_Exercise_: The data shown below should all be retyped exactly.

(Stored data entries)
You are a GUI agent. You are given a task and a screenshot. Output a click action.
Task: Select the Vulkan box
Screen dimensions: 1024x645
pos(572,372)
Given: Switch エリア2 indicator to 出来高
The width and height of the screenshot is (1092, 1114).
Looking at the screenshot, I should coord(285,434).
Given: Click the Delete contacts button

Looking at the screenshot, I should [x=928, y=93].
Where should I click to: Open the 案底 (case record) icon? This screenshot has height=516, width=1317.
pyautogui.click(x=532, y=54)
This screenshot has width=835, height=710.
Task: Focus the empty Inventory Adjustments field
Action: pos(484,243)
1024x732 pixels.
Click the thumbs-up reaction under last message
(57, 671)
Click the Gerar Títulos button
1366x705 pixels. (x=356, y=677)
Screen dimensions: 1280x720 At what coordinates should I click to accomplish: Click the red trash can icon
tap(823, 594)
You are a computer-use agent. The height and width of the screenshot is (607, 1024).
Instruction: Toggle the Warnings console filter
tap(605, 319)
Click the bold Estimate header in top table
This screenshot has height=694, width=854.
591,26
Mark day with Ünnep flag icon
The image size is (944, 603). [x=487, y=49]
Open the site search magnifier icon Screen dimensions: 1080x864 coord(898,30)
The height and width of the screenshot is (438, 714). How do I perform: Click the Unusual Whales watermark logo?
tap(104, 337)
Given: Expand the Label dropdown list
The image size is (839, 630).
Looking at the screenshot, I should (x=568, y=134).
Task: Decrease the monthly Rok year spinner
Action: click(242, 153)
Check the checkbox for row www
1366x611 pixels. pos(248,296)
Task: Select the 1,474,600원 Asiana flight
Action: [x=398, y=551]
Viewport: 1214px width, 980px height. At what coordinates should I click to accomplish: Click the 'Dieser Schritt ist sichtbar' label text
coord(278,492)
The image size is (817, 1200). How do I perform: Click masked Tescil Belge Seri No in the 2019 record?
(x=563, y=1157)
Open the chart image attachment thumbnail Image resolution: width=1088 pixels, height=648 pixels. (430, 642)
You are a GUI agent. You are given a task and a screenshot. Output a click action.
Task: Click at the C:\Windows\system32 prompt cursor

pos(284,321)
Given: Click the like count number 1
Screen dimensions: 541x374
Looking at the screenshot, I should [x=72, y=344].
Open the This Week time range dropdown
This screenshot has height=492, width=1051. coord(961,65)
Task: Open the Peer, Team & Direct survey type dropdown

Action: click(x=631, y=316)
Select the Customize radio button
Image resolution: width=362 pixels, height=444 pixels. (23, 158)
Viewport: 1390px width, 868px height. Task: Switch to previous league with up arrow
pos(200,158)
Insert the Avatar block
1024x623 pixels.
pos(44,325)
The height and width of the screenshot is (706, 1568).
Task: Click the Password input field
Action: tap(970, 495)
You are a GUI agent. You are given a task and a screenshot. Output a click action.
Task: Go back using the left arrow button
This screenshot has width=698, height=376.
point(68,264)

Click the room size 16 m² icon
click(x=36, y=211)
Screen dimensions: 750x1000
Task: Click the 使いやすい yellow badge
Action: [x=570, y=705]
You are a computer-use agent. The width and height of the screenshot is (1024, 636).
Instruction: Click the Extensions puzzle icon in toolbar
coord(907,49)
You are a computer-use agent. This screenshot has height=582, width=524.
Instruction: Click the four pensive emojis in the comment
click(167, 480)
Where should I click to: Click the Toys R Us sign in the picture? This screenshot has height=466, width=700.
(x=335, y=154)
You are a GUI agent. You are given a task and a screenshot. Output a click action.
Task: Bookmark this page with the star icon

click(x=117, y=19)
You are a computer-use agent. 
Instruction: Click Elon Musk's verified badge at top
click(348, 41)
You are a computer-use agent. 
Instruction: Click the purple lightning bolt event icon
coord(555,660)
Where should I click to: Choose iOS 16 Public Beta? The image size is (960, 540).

_Answer box_:
You are a GUI agent. You are given a task and a screenshot. Output a click action.
Task: Select the Vulkan box
Screen dimensions: 1024x645
pos(572,372)
Given: Switch エリア2 indicator to 出来高
The width and height of the screenshot is (1092, 1114).
Looking at the screenshot, I should coord(285,434).
Given: Click the Delete contacts button

Looking at the screenshot, I should [x=928, y=93].
Where should I click to: Open the 案底 (case record) icon? This screenshot has height=516, width=1317.
pyautogui.click(x=532, y=54)
This screenshot has width=835, height=710.
Task: Focus the empty Inventory Adjustments field
Action: pos(484,243)
1024x732 pixels.
Click the thumbs-up reaction under last message
(57, 671)
Click the Gerar Títulos button
1366x705 pixels. (x=356, y=677)
Screen dimensions: 1280x720 At what coordinates should I click to accomplish: Click the red trash can icon
tap(823, 594)
You are a computer-use agent. The height and width of the screenshot is (607, 1024).
Instruction: Toggle the Warnings console filter
tap(605, 319)
Click the bold Estimate header in top table
This screenshot has height=694, width=854.
591,26
Mark day with Ünnep flag icon
The image size is (944, 603). [x=487, y=49]
Open the site search magnifier icon Screen dimensions: 1080x864 coord(898,30)
The height and width of the screenshot is (438, 714). How do I perform: Click the Unusual Whales watermark logo?
tap(104, 337)
Given: Expand the Label dropdown list
The image size is (839, 630).
Looking at the screenshot, I should (x=568, y=134).
Task: Decrease the monthly Rok year spinner
Action: click(242, 153)
Check the checkbox for row www
1366x611 pixels. pos(248,296)
Task: Select the 1,474,600원 Asiana flight
Action: [x=398, y=551]
Viewport: 1214px width, 980px height. At what coordinates should I click to accomplish: Click the 'Dieser Schritt ist sichtbar' label text
coord(278,492)
The image size is (817, 1200). How do I perform: Click masked Tescil Belge Seri No in the 2019 record?
(x=563, y=1157)
Open the chart image attachment thumbnail Image resolution: width=1088 pixels, height=648 pixels. (430, 642)
You are a GUI agent. You are given a task and a screenshot. Output a click action.
Task: Click at the C:\Windows\system32 prompt cursor

pos(284,321)
Given: Click the like count number 1
Screen dimensions: 541x374
Looking at the screenshot, I should [x=72, y=344].
Open the This Week time range dropdown
This screenshot has height=492, width=1051. coord(961,65)
Task: Open the Peer, Team & Direct survey type dropdown

Action: click(x=631, y=316)
Select the Customize radio button
Image resolution: width=362 pixels, height=444 pixels. (23, 158)
Viewport: 1390px width, 868px height. Task: Switch to previous league with up arrow
pos(200,158)
Insert the Avatar block
1024x623 pixels.
pos(44,325)
The height and width of the screenshot is (706, 1568).
Task: Click the Password input field
Action: tap(970, 495)
You are a GUI agent. You are given a task and a screenshot. Output a click action.
Task: Go back using the left arrow button
This screenshot has width=698, height=376.
point(68,264)

Click the room size 16 m² icon
click(x=36, y=211)
Screen dimensions: 750x1000
Task: Click the 使いやすい yellow badge
Action: [x=570, y=705]
You are a computer-use agent. The width and height of the screenshot is (1024, 636).
Instruction: Click the Extensions puzzle icon in toolbar
coord(907,49)
You are a computer-use agent. This screenshot has height=582, width=524.
Instruction: Click the four pensive emojis in the comment
click(167, 480)
Where should I click to: Click the Toys R Us sign in the picture? This screenshot has height=466, width=700.
(x=335, y=154)
You are a GUI agent. You are given a task and a screenshot. Output a click action.
Task: Bookmark this page with the star icon

click(x=117, y=19)
You are a computer-use agent. 
Instruction: Click Elon Musk's verified badge at top
click(348, 41)
You are a computer-use agent. 
Instruction: Click the purple lightning bolt event icon
coord(555,660)
Where should I click to: Choose iOS 16 Public Beta? The image size is (960, 540).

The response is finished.